В короткометражном фильме «Милая Андреа» (Lovely Andrea) Хито Штейерль разыскивает фотографию, которая была сделана в Токио в ее студенческие годы и на которой она запечатлена в бандаже. В поисках снимка героиня и ее знакомый фотограф просматривают целый ворох женских портретов из этой серии. Фотограф удивленно, без малейшего нажима замечает, что «связанные модели выглядят поразительно свободными».

Быть женщиной — значит знать о собственной уязвимости и всегда стоять перед необходимостью совершать некие сложные маневры для получения сексуального удовольствия. И на всех нас, независимо от гендера, влияют насилие, стыд и социальные стереотипы. Каждый человек развивает собственную, уникальную в своем роде сексуальность. Кто знает, почему мы делаем то, что делаем, и почему хотим того, чего хотим? Я не верю в то, что секс когда-либо избавится от своей связи с подчинением и доминированием и станет сферой беззаботного равенства.

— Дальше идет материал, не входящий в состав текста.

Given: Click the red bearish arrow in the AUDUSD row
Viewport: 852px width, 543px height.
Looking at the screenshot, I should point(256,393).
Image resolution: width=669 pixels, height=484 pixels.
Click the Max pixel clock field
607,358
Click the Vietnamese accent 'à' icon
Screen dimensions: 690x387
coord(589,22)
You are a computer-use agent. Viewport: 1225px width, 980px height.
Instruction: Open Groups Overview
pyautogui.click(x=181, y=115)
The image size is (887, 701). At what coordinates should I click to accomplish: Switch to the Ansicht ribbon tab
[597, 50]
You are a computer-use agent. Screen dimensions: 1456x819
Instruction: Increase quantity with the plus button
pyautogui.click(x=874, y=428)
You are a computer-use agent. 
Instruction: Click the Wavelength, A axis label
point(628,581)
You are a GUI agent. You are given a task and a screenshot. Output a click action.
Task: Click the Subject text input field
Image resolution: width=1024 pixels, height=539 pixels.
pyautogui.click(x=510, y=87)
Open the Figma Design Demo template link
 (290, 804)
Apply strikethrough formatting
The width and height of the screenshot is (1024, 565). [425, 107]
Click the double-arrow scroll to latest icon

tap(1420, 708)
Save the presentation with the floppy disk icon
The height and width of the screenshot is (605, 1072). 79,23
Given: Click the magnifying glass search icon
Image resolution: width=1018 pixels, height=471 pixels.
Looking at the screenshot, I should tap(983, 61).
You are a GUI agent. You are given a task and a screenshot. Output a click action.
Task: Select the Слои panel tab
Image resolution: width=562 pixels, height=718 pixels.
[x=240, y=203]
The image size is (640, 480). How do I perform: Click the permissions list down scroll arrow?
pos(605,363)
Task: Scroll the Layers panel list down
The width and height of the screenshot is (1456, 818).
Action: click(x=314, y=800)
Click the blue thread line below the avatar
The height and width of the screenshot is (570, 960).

Я не верю в то, что концепция согласия разрешит все проблемы, перед которыми стоит современная сексуальная этика. «До завтра, наш добрый секс», — саркастически пошутил Фуко; но это недостижимый идеал, несбыточная мечта. Обсуждения, торг и взвешивание целого ряда обстоятельств в интеракциях между мужчиной и женщиной, между людьми в целом не останавливаются ни на минуту, ни на секунду. Не существует сферы человеческих отношений, свободной от этой динамики. Чем бы мы ни занимались, мы соотносим свои желания с желаниями других людей и каждый раз пытаемся разобраться, чего хотим сейчас. Познание себя — это труд длиной в жизнь. Познавать себя придется снова, и снова, и снова. Возможно, в этом и заключается счастье.